The ITAT classified the rental income as 'Income from House Property' due to a change in government policy. However, concerns were raised about potential double benefits claimed by the assessee. The case was remitted back to the AO for verification of asset details to prevent any undue tax benefits. The appeals were allowed for statistical purposes, with directions for re-examination by the AO.
Issues Involved:
1. Classification of rental income as either 'Business Income' or 'Income from House Property'. 2. Eligibility for deduction under Section 24(a) of the Income Tax Act. 3. Submission and verification of asset details and depreciation claims.
Detailed Analysis:
Issue 1: Classification of Rental Income
The primary issue in this case is whether the rental income earned by the assessee should be classified as 'Business Income' or 'Income from House Property'. The assessee had been showing rental income as 'Business Income' until AY 2009-10. However, due to a change in government policy in 2003-2004, which restricted commercial entities from conducting maritime training courses, the assessee let out its property and facilities to a non-profit company, Sea Scan Marine Foundation (SSMF), and started showing the rental income as 'Income from House Property' from AY 2010-11.

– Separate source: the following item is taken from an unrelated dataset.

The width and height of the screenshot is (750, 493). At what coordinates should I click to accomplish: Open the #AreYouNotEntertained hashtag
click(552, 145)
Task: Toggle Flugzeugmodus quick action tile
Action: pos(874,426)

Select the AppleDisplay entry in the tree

The AO rejected this classification and assessed the income under the head 'Business Income', disallowing the deduction claimed under Section 24(a). The CIT(A) upheld the AO's decision, noting that the assessee continued to claim depreciation on the assets and had not excluded any assets now claimed to be generating 'Income from House Property'.

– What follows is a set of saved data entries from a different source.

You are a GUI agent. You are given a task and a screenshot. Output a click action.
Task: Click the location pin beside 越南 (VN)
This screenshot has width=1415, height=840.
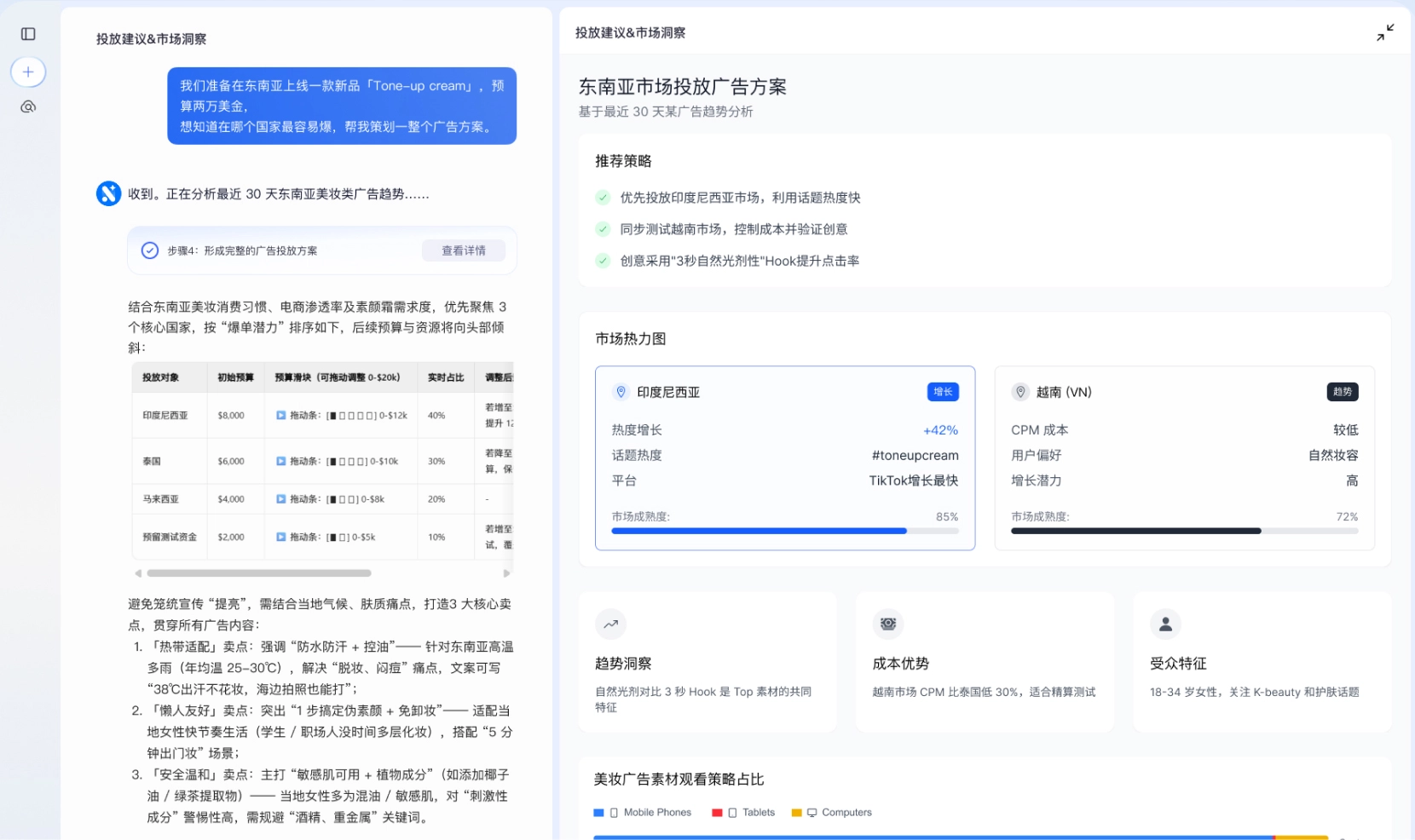pos(1020,392)
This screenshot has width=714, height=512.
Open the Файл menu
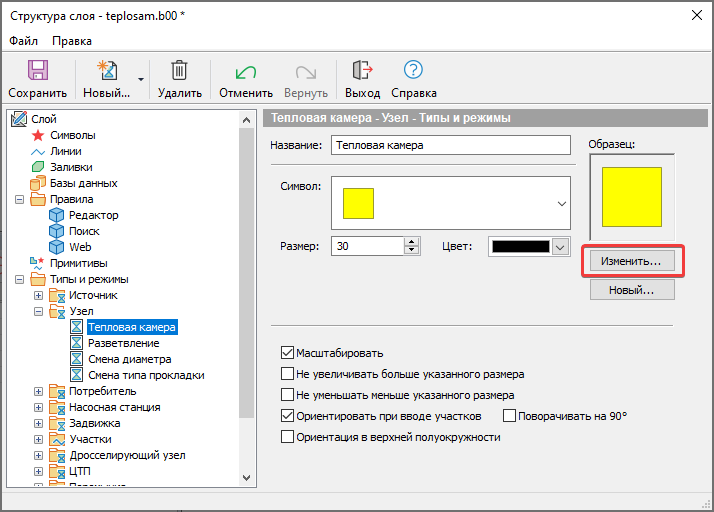[23, 41]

Issue 2: Eligibility for Deduction under Section 24(a)
The assessee claimed a deduction of Rs. 43,20,030/- under Section 24(a) of the Income Tax Act, which allows a standard deduction of 30% on the income from house property. The AO disallowed this deduction, and the CIT(A) upheld the disallowance, reasoning that the assessee was attempting to claim a higher deduction under Section 24(a) compared to the depreciation and maintenance expenses allowable under 'Business Income'.
Issue 3: Submission and Verification of Asset Details and Depreciation Claims
The CIT(A) and the ITAT noted that the assessee failed to provide clear and verifiable details of the assets leased out and the corresponding depreciation claims. The CIT(A) observed discrepancies in the asset details and depreciation schedules, which led to the conclusion that the assessee was trying to benefit from both depreciation and the standard deduction under Section 24(a).
Judgment:
The ITAT considered the rival submissions and material on record. It acknowledged that due to the change in government policy, the assessee could no longer use its facility for business purposes and was compelled to lease it out. The ITAT agreed that the nature of the transaction should be classified under 'Income from House Property'.
However, the ITAT also recognized the tax authorities' concern that the assessee might be claiming additional benefits by simultaneously claiming depreciation and the standard deduction under Section 24(a). Therefore, the ITAT remitted the issue back to the AO to verify the details of the assets leased out and ensure that no additional depreciation was claimed. The AO was directed to allow the claim under Section 24(a) if the assessee substantiated the details. The assessee was to be given a proper opportunity of being heard.
The ITAT allowed the appeals filed by the assessee for statistical purposes, directing the AO to re-examine the asset details and depreciation claims.
Conclusion:
The ITAT's judgment provided a balanced approach by recognizing the assessee's right to classify the rental income under 'Income from House Property' while ensuring that the tax authorities verify the asset details and prevent any undue tax benefits. The appeals were allowed for statistical purposes, with directions for re-examination by the AO.